Start with PYPL. Decent enough numbers, with revenue edging up 9% above last year’s level. Factor out exchange rates, you can squeeze an extra 1 percentage point of top-line growth there.
But factor out the company’s one-time parent and crown jewel EBAY and revenue jumped 14%, which suggests sluggish transaction activity in that critical sales channel.
And as management pointed out, this comes on the back of a 32% revenue spike a quarter ago. Growth is plateauing. The old heady days when PYPL could surge along on a 20% revenue trend year after year seem to be over.
Management faces a difficult choice. They can either chase growth by investing in strategic initiatives . . . or accept that they’ve taken their business model roughly as far as it goes. In that scenario, they can focus on profitability and maybe even start paying dividends.
That’s apparently what they’re doing. Major shareholder Elliott Investment Management is lobbying for a review of alternatives to the existing capital return program, which basically boils down to buybacks right now.
But to pay a dividend, you need to be profitable. On a GAAP basis, PYPL actually swung to a loss . . . and factoring out non-recurring charges, earnings actually dropped 20% from last summer.
This is a company doing 9-10% more business than it did a year ago. And yet costs ate up every additional dollar that came in. All that growth, all the initiatives, all the acquisitions didn’t help the bottom line one bit.
Growth like that just isn’t worth chasing unless there’s an endgame in mind. And when revenue across the S&P 500 is up 12.3% from last year, it isn’t even a great growth rate. It’s slower than average. Sub par.
Don’t get me wrong. I love PYPL and want it to succeed. But this is not the hypergrowth story that had shareholders cheering for years before the pandemic pushed the stock beyond $300.
These numbers argue compellingly that PYPL didn’t deserve to drop below $90. We’ve just watched three months of dread evaporate. That’s worth a big bump. The question is what it takes to get the stock to recover another 25-30% and start testing the April high again.
And the real point is that if PYPL isn’t a growth machine any more, the whole reason a lot of investors gravitate toward the big tech names seems to be broken. Visa (V) boosted its revenue 19% this quarter. Which is the growth company now?
I’ve been anticipating a reckoning in the tech group for a few years now. Names like Microsoft (MSFT) and Apple (AAPL) are now effectively value stocks: not growing too fast or changing the world too dramatically, but providing regular dividends.
Maybe it’s time for PYPL to join them. Remember, it’s officially a “financial” stock now anyway . . . one of the bright points in that stodgy sector, but a long way from changing the world.
Meanwhile, the world goes on. The world of coffee and people getting out of the house. Starbucks (SBUX) is now roughly the same market capitalization as PYPL now.
Like PYPL, the coffeehouse chain has seen better days. Last summer, it was a $120 stock.

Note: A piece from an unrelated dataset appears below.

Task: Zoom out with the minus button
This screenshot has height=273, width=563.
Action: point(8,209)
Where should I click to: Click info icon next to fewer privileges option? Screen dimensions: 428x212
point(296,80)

But last summer, SBUX booked $0.99 per share in profit from recurring operations, yielding a valuation of something like 30X annualized earnings. Down here below $90, earnings have come down significantly . . . but the multiple has also dropped to a 24-25X level.
Dollar for dollar, the stock is cheaper than it was last summer. And revenue keeps powering along at a 13% rate . . . faster than PYPL. If you’re looking for a hot sales trend, this is it.
The consumer market is booming. Tech is slowing. Neither of these companies is sailing past the inflationary winds . . . but growth is radiating from brick and mortar now.
And SBUX did all this despite what amounts to a crippling shutdown in China. Once those stores reopen, it’s going to blow Big Tech’s socks off.